> [WORK ITEM A]
Decide whether each statement below agrees with the article on DPF removal. For each one, answer yes or no and quote the words of the article that settle it.
(i) The complaint about Avon Tuning was made by Friends of the Earth.
(ii) The ASA rejected the complaint against Avon Tuning.
(iii) The writer knows of case law on whether removing a DPF is an offence.
> [WORK ITEM B]
Answer these questions using the article on DPF removal:
(i) In which city is Avon Tuning based?
(ii) Which newspaper's report is mentioned in connection with a "loop hole"?
(iii) Which section of the Road Traffic Act is quoted?
> [WORK ITEM C] Repeat everything in the article on DPF removal from "With diesel vehicles" down to "its recent findings.".
(Beginning of TEXT PROVIDED)
Advertising Standards Authority acts on Diesel Particulate Filter removal
Ironically, while the Volkswagen Group is still bearing the brunt of the diesel-gate scandal, the aftermarket act of removing and/or disabling anti-pollution features on cars continues to be advertised openly. One of the most common of these procedures includes the removal of Diesel Particulate Filters (DPF – one of which is pictured) and tricking the MoT tester into thinking that the filter is present, when it is not.
The activity is so widespread that I suspect that there is neither a major town, nor city, in the UK that does not have at least one company advertising DPF removal openly. The result is an unknown number of vehicles pumping-out excessive and unregulated cancer-causing toxins into the atmosphere, all because the car owner wishes to save a few pennies in repair/replacement costs.
Following a complaint from Friends of the Earth, the ASA has acted against Avon Tuning of Bristol, which advertises DPF removal services. The complaint was upheld, because the ASA felt that the advert did not emphasise sufficiently that the car was illegal to use on the road after the DPF is removed. The full report can be read here.
Is removing DPFs illegal?
While using a car on the road that has had its DPF removed is illegal, media sources (including this report from The Guardian newspaper) claims the existence of a ‘loop hole’ that makes the act of removing the filter not being an offence in itself. Yet, while I am no lawyer, and I am unaware of any case law in this regard, the issue appears to be dealt with clearly under British legislation:
“A person who…uses on a road a motor vehicle or trailer which does not comply with such a <construction and use> requirement, or causes or permits a motor vehicle or trailer to be so used, is guilty of an offence.” (Section 42 of the Road Traffic Act, referencing breached of Construction and Use)
“No person shall use, or cause or permit to be used, on a road any motor vehicle—
(b)… if the fuel injection equipment, the engine speed governor or any other parts of the engine by which it is propelled have been altered or adjusted so as to increase the emission of smoke…”
With diesel vehicles being blamed for being a significant cause of poor urban air quality levels, a court case that establishes a precedent that makes the physical removal of a vehicle’s anti-pollution system an offence cannot come too soon. Until then, the ASA has advised GEM that, in light of its ruling, follow-up work will be undertaken with other garages to ensure that their adverts are compliant with its recent findings.
(End of TEXT PROVIDED)
(Beginning of DATA RECORDS)
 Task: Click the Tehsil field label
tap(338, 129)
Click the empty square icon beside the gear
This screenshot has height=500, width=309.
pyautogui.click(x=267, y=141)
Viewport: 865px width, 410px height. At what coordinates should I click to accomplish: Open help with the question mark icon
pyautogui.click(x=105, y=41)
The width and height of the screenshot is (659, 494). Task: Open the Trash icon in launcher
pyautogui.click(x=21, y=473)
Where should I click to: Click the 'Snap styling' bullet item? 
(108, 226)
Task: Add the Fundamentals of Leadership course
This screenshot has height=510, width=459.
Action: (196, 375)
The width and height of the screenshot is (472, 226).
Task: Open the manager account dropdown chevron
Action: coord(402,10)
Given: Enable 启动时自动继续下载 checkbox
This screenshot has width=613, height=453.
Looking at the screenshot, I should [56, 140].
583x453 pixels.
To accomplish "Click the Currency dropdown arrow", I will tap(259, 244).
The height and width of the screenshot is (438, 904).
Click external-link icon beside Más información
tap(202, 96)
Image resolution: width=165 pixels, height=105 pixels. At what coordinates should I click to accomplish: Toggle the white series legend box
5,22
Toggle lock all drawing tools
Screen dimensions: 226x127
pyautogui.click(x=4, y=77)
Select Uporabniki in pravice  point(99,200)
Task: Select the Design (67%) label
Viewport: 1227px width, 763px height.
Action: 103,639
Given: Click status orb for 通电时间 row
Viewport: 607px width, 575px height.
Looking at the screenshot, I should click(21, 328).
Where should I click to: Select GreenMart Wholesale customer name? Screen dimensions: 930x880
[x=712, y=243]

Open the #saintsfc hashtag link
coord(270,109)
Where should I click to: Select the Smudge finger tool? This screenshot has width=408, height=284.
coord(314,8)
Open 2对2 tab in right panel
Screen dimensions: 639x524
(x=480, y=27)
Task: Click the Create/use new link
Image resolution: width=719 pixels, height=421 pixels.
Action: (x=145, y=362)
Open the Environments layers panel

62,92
(End of DATA RECORDS)
> [ANSWER AREA A]
(i) Yes: "Following a complaint from Friends of the Earth, the ASA has acted against Avon Tuning of Bristol"
(ii) No: "The complaint was upheld"
(iii) No: "I am unaware of any case law in this regard"

> [ANSWER AREA B]
(i) Bristol
(ii) The Guardian
(iii) Section 42

> [ANSWER AREA C]
With diesel vehicles being blamed for being a significant cause of poor urban air quality levels, a court case that establishes a precedent that makes the physical removal of a vehicle’s anti-pollution system an offence cannot come too soon. Until then, the ASA has advised GEM that, in light of its ruling, follow-up work will be undertaken with other garages to ensure that their adverts are compliant with its recent findings.